In the 1990s, Edgar was Guam's golden child of weightlifting, representing the island at the 1992 Summer Olympics and successfully medaling at the 1991 Papua New Guinea and 1995 Tahiti South Pacific Games. He led Manny into the 1994 and 1998 Micronesian Games, and both brothers into the 1999 South Pacific Games.
But Edgar didn't lead his brothers into the military. They did that on their own, and now Mark and Manny are part of another successful "international" Guam team.
"Weightlifting and the military are totally different worlds," Manny said. "You compete against athletes from other nations in the sport. But out here, on deployment, you're competing against life."

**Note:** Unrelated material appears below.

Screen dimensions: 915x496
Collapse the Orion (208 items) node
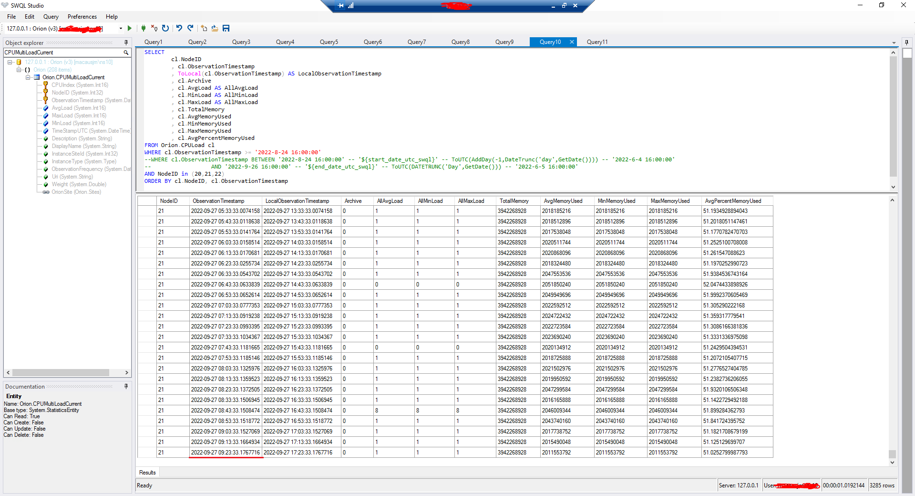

A team leader and electronic warfare noncommissioned officer, Manny is on his third Operation Enduring Freedom tour and fourth mission overall. This is Mark's first OEF mission. Task Force Guam has about 30 family pairs on this mission, but the Molinos brothers are one of the few sibling pairs in the same unit; they even serve in the same platoon.
"The advantage of that is the two brothers have themselves to fall back on when they go through tough times. That definitely gives them strength," said Army 1st Lt. Peter Guerrero, Alpha Company commander. "But it's also a double-edged sword. If something happens, you don't just take out one from the company, you take out two."
Mark and Manny realize that. When they arrived here, they avoided being on the same mission. If Mark goes out, Manny stays on the compound, and vice versa. Yet unit manpower and responsibilities have changed recently. Now they both roll on the same missions, but in different vehicles.
"It makes it easier knowing I have family here, actual blood," Mark said. "In fact we've gotten a lot closer than we've ever been. It's a little hard for our parents to know we're both here at the same place, but having blood here makes it a lot easier."
"Our families know the dangers of being on the same unit, but they also understand the positives," Manny added. "There's always going to be that older-brother feeling. I always want to check how he's doing. Our families see the positives to this, but they also know it's dangerous."
Mark, 30, is a radio operator. He's the youngest of five siblings. Manny, 37, is next-youngest but already has served 11 years in the Guam National Guard.
After the Molinos brothers left the sport, Guam's weightlifting program hasn't been the same. In fact, Guam didn't even send a weightlifting team to the 2005 or 2011 South Pacific Games.
"We tried to come back," Manny said, “but a lot of policies changed and a lot of other things changed the sport. That kept us from coming back."